In a battle in Florida state court on behalf of several emergency medicine management groups in insurance coverage disputes based on an alleged pattern of underpayments, PSD prevailed in an e-discovery battle based on arguments over the significance of data in hit reports they demanded. Counsel for BCBS of FL argued that the hit reports showed 245,000 documents to review and continued, “I don’t know how many pages that is, but it’s obviously orders of magnitude beyond that, which would cost an arm and a leg to review,” raising objections based on proportionality, need, and purportedly “non-existent relevance.” The Court sided with PSD, ruling that its position “does not seem unreasonable” given the complexity of the case and the regular role that ESI plays.
December 15, 2023
Segway Inc., known for its personal transportation devices, brought a claim for breach of fiduciary duty against its former President. On December 14, 2023, the Delaware Chancery Court dismissed the action. According to the 12-page decision, Segway experienced declining sales of its personal transportation devices and an allegedly inordinate increase in accounts receivable. According to Segway, accounting irregularities were concealed.

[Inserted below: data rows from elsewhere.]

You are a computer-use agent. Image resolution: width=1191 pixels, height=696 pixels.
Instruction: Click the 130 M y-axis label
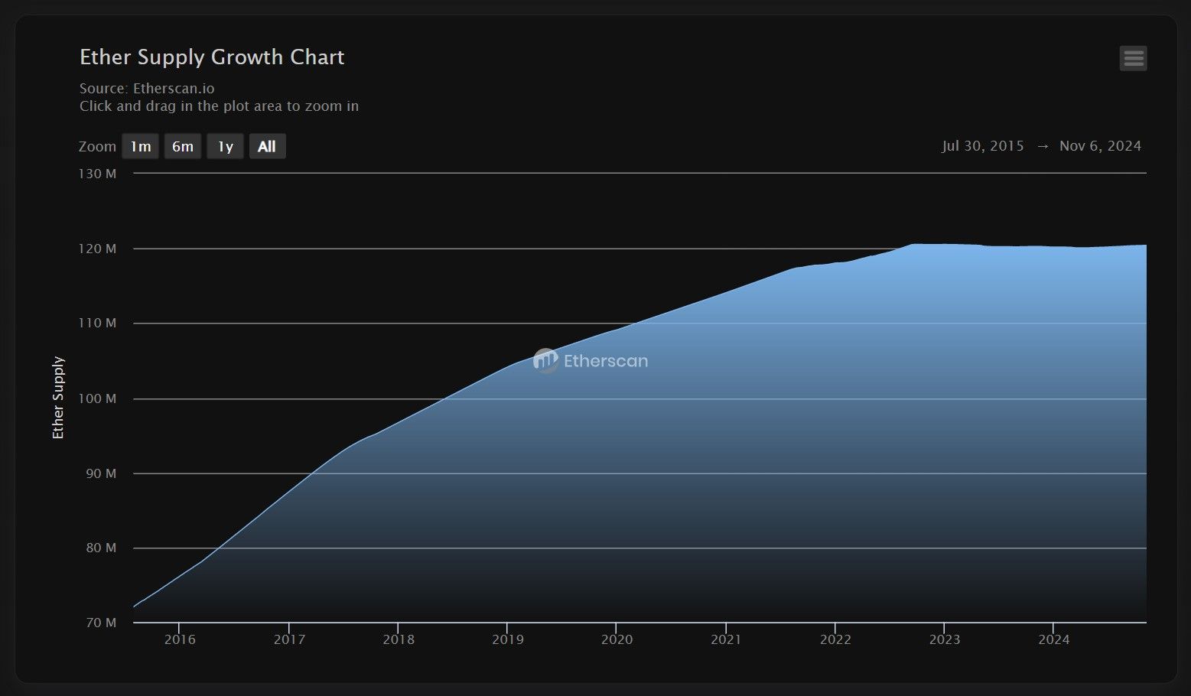pos(97,174)
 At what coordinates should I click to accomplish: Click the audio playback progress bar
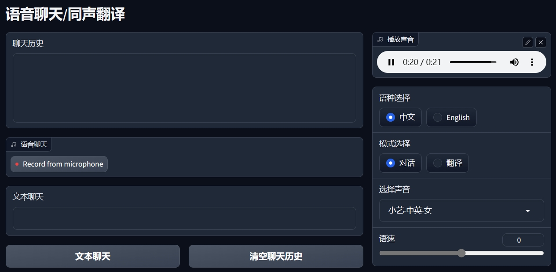(x=473, y=62)
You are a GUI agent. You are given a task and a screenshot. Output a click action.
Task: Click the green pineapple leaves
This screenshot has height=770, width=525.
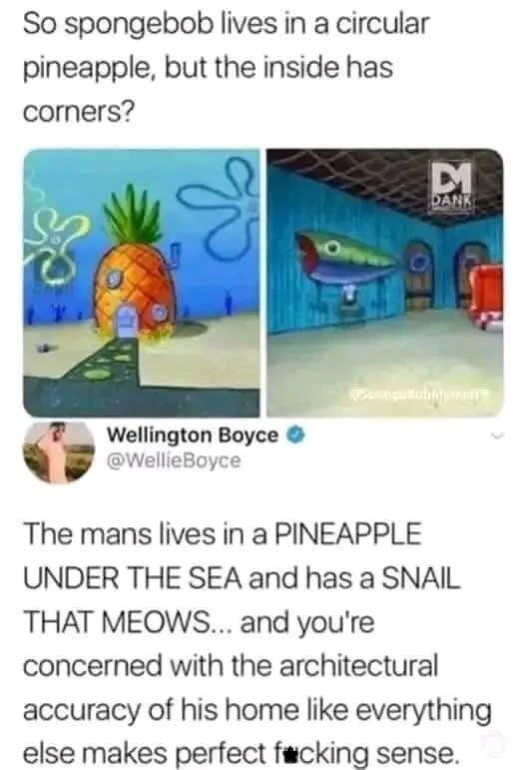(132, 215)
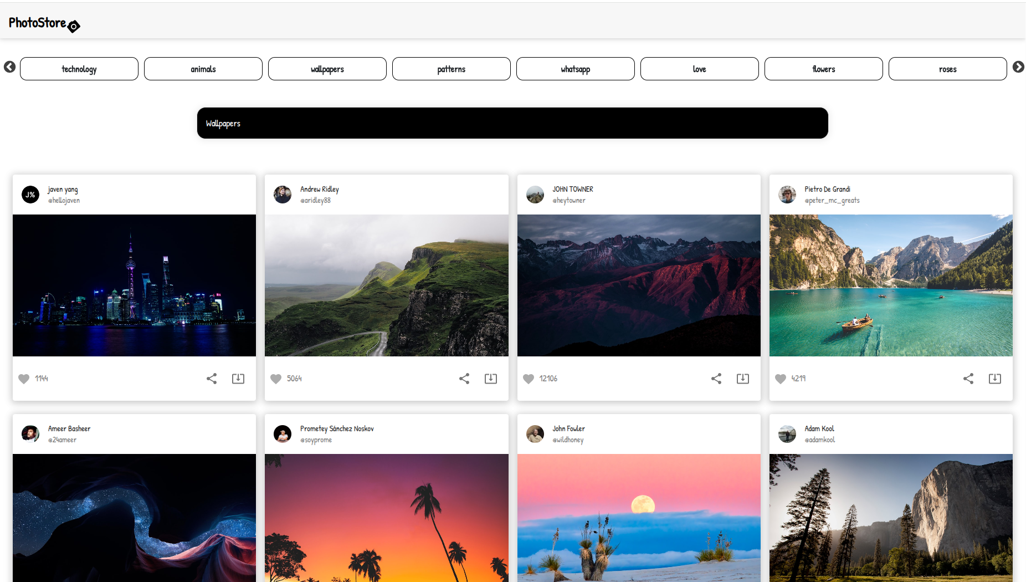
Task: Switch to the flowers category
Action: pyautogui.click(x=823, y=69)
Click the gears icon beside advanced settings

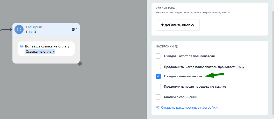click(157, 107)
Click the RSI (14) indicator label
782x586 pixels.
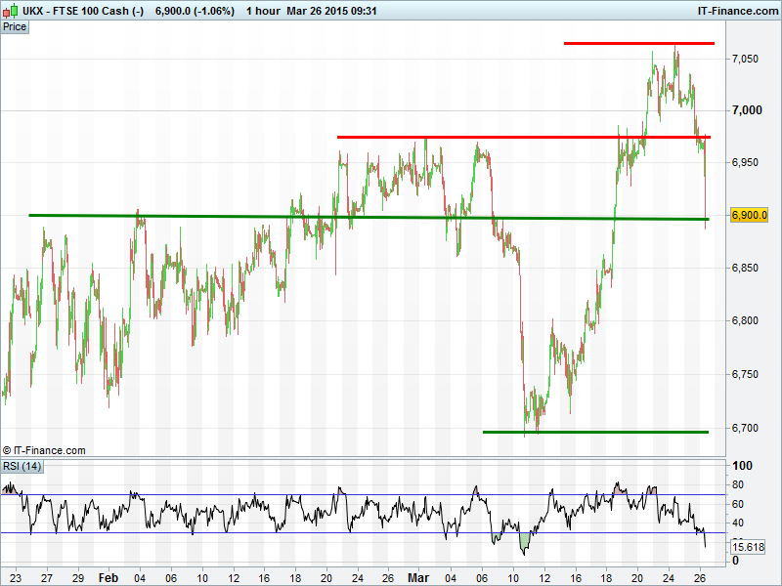click(x=22, y=466)
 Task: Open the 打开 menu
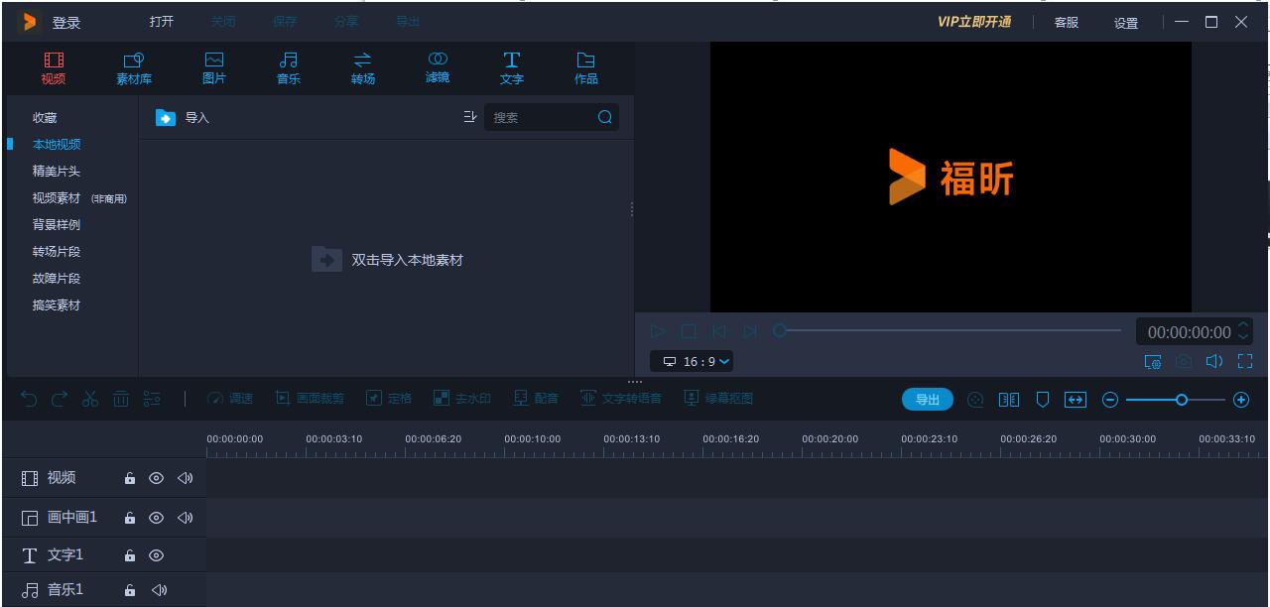pos(161,21)
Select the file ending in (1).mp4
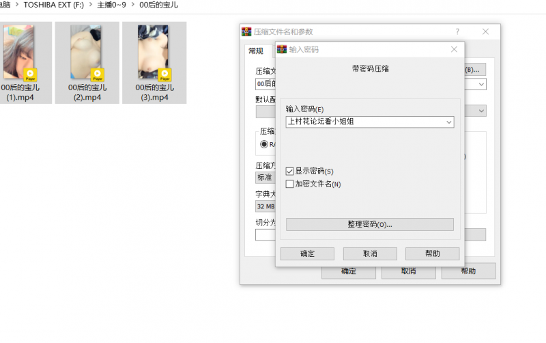546x343 pixels. (x=20, y=62)

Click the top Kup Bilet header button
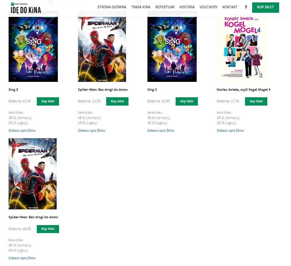click(x=265, y=7)
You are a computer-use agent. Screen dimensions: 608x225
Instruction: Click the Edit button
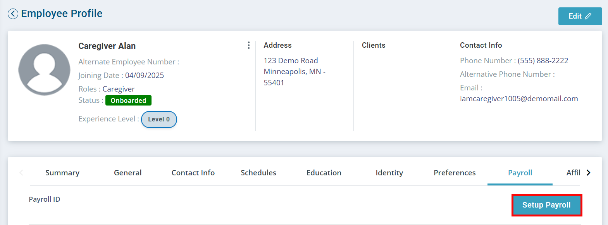click(x=580, y=16)
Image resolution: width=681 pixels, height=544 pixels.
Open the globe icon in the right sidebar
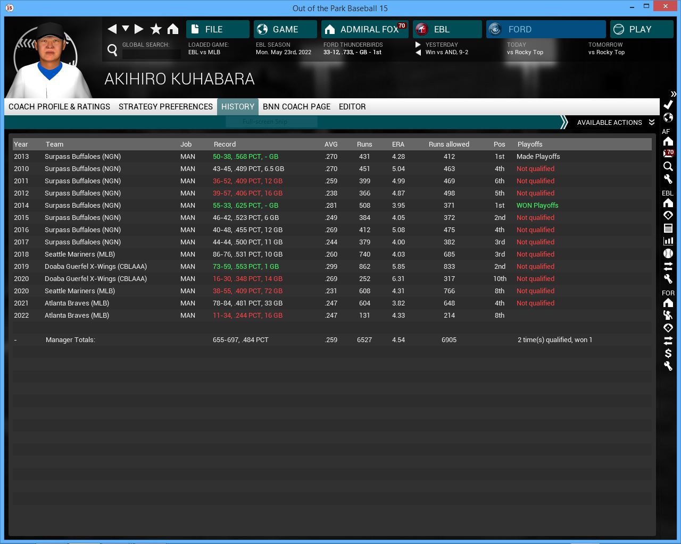click(x=668, y=117)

In light of exculpation provisions in the corporate charter, Segway disavowed the duty of care as a basis for its claim, instead opting to rely on the duty of oversight, known as a Caremark claim. The decision labeled Segway’s position “distressing,” and explained the law on Caremark claims: “Liability can only attach in the rare case where fiduciaries knowingly disregard this oversight obligation and trauma ensues.” The court further stated, “Despite a proliferation of modern jurisprudence, bad faith remains a necessary predicate to any Caremark claim” and “Segway’s attempt to hold a corporate officer accountable for unexceptional financial struggles flouts these enduring principles.”
Barry Pollack, Peter Duffy, and Lauren Riddle represented the defendant.